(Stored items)
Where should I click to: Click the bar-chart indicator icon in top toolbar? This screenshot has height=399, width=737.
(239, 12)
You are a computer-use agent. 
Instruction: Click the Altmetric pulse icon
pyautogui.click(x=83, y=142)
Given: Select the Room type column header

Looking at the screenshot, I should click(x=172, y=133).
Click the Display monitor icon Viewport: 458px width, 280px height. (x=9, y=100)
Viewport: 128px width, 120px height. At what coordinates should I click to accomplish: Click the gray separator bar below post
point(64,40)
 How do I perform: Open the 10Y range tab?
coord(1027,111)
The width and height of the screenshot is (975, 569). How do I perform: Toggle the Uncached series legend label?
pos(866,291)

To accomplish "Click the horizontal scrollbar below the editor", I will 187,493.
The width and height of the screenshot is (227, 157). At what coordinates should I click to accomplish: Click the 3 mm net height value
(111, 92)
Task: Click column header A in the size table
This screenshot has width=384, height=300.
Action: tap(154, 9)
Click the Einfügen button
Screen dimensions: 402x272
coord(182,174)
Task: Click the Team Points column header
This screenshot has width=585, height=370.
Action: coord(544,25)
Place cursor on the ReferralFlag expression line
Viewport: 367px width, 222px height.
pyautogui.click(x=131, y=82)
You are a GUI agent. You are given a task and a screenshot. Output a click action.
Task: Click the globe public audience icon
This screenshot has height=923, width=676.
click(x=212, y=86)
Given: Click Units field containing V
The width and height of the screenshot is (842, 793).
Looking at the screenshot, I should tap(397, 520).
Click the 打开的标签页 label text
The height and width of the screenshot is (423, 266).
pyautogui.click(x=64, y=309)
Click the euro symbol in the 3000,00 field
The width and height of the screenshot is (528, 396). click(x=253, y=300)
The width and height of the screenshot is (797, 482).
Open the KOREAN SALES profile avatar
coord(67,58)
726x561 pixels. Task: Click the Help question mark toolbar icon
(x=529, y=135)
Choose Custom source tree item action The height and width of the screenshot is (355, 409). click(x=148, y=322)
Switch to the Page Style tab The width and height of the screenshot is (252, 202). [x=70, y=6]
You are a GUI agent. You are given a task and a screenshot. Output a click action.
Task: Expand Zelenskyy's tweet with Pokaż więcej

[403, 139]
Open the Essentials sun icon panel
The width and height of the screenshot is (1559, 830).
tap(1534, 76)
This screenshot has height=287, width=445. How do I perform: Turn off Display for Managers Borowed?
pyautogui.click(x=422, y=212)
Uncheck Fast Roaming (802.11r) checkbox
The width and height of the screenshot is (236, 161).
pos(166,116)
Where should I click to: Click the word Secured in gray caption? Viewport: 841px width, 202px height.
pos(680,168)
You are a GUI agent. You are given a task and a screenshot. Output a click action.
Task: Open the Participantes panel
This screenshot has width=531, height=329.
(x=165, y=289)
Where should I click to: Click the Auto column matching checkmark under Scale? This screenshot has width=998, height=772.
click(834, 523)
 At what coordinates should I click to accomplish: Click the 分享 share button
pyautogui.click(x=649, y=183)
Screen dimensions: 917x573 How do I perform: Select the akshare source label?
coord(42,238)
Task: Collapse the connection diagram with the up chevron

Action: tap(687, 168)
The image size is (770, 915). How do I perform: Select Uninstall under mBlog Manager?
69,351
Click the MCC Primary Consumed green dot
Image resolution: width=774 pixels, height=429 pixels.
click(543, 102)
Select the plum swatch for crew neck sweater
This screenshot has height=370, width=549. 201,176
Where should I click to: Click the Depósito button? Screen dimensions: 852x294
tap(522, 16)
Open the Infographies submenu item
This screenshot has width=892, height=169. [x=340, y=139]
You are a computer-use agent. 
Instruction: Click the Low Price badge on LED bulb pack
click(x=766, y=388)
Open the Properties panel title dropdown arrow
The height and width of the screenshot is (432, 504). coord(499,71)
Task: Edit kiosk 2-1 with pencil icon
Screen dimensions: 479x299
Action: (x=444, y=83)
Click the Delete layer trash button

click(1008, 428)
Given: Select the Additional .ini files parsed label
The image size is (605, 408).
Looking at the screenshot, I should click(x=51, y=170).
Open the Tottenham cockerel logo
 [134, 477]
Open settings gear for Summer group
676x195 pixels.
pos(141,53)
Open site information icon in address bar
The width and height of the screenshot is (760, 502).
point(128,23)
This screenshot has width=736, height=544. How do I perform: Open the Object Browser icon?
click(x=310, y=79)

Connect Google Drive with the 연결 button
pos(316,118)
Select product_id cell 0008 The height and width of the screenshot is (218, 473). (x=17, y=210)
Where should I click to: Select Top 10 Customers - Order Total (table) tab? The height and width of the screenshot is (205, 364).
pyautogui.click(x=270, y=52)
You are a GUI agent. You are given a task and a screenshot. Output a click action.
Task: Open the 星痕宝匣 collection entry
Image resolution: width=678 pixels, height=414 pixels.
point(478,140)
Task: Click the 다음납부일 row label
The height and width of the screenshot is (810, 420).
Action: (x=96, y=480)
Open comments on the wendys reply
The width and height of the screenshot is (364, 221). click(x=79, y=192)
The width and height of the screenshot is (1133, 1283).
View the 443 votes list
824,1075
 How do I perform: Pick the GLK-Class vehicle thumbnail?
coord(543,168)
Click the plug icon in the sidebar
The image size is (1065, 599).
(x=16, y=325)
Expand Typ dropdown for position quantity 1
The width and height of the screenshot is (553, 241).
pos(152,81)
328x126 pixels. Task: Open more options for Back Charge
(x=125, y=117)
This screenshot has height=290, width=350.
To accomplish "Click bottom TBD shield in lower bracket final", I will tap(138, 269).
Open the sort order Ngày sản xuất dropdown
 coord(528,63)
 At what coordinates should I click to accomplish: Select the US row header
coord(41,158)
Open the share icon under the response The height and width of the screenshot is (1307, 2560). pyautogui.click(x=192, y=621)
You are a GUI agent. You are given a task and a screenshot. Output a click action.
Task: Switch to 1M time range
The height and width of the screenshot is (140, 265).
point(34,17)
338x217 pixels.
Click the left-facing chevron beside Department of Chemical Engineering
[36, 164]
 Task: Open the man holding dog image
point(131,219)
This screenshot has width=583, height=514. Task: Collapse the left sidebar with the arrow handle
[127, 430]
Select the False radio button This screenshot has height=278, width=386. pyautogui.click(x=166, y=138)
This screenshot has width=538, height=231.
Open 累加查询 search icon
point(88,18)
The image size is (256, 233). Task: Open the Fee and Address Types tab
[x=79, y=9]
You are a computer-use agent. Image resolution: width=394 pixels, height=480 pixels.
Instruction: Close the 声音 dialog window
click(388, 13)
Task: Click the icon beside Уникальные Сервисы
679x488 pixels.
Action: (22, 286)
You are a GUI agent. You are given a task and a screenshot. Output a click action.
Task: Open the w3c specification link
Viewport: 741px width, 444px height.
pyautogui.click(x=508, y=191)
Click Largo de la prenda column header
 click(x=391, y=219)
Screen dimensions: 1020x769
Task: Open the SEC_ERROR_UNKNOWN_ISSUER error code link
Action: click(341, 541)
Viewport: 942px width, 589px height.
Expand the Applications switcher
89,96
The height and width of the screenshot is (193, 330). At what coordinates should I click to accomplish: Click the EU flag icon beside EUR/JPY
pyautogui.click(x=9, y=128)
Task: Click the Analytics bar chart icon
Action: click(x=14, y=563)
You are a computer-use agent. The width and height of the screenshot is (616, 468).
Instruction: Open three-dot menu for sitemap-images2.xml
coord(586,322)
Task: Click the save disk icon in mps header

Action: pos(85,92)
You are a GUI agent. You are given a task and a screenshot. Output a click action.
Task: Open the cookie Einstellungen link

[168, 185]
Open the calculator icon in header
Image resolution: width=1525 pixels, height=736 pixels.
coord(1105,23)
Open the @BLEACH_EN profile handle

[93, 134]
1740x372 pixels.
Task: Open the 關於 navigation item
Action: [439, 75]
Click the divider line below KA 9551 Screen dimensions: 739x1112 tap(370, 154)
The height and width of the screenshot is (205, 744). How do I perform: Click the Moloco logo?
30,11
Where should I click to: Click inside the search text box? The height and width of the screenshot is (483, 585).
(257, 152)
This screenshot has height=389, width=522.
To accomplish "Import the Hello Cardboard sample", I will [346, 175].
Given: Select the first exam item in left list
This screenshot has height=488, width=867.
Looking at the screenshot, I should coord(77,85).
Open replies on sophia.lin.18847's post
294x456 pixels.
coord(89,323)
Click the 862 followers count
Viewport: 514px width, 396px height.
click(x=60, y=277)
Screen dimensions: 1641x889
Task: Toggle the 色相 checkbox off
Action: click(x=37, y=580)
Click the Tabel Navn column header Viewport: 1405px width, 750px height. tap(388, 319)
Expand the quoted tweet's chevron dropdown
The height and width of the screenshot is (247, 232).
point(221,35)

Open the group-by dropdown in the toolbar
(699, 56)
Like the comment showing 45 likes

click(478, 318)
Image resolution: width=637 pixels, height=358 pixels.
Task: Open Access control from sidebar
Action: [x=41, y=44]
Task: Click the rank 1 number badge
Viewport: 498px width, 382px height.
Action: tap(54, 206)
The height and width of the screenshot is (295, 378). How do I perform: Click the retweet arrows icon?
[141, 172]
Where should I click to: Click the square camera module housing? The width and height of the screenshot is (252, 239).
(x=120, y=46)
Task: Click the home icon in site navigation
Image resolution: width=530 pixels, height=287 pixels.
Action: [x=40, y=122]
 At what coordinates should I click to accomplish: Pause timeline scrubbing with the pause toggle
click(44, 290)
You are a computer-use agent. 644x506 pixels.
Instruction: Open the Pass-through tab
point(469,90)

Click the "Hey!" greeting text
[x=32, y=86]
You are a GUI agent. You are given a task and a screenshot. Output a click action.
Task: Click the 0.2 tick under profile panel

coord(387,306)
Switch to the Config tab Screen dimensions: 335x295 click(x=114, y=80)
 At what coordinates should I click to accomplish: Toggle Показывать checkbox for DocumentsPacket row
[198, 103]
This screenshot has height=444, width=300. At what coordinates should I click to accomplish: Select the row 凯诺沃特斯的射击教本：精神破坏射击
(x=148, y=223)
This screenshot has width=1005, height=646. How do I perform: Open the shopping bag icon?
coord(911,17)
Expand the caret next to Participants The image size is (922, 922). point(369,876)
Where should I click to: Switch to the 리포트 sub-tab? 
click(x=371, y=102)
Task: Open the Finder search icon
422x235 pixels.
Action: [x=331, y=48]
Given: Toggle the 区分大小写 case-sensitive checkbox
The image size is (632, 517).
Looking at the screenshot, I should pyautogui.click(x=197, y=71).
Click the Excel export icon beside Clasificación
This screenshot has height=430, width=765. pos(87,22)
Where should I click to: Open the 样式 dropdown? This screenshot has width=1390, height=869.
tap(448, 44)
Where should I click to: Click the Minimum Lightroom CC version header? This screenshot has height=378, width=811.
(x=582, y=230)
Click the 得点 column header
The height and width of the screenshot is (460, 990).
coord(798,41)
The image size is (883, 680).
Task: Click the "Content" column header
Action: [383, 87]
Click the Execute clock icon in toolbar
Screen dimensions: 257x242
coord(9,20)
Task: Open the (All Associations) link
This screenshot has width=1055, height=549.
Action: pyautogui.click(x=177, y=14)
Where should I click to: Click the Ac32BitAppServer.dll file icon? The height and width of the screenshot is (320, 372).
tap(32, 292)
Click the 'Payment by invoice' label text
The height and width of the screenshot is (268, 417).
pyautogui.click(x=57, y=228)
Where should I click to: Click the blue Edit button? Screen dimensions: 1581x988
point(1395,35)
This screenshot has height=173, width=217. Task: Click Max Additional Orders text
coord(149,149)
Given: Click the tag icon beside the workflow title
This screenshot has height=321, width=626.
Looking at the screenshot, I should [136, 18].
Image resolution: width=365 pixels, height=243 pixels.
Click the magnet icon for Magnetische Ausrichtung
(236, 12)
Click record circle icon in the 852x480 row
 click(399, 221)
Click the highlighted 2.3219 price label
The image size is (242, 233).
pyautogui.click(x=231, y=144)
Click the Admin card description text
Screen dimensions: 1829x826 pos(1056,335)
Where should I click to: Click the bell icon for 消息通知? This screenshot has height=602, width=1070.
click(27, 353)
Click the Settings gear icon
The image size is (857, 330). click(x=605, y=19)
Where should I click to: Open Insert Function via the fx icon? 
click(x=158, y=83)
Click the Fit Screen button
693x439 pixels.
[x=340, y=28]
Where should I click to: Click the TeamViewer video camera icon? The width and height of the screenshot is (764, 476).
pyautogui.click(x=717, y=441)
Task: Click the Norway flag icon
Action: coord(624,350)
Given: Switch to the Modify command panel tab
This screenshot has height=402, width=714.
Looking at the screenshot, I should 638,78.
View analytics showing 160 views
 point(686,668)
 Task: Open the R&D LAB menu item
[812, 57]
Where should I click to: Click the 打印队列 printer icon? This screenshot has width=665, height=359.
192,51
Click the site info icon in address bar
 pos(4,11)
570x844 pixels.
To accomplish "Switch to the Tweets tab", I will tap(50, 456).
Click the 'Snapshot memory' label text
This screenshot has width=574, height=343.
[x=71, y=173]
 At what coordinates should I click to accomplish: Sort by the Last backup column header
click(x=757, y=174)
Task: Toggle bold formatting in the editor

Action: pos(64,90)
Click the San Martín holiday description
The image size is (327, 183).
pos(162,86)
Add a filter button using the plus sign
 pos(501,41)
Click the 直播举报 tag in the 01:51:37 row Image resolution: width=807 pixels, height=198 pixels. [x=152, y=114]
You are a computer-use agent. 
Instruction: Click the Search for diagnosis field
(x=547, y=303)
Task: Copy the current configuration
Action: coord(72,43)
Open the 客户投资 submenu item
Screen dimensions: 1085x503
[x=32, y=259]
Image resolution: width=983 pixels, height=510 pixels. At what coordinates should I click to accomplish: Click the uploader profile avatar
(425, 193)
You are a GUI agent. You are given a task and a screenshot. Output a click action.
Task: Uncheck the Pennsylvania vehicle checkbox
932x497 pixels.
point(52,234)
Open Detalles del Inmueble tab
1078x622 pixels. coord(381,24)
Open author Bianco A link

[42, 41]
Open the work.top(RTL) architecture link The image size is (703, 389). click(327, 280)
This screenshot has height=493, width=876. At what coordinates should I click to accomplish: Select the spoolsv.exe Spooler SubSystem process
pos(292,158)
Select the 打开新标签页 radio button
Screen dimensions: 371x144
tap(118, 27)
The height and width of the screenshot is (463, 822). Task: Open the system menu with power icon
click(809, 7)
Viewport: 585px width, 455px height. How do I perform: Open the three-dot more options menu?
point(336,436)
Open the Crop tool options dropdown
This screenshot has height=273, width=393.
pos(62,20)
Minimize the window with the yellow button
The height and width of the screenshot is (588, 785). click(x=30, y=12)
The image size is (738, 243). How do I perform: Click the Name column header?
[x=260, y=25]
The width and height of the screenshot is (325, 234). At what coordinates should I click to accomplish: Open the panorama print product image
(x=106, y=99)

= About this task =
After reading the entries above, state the number of lines that contain the word "will", adding nothing else.

= Answer below =
4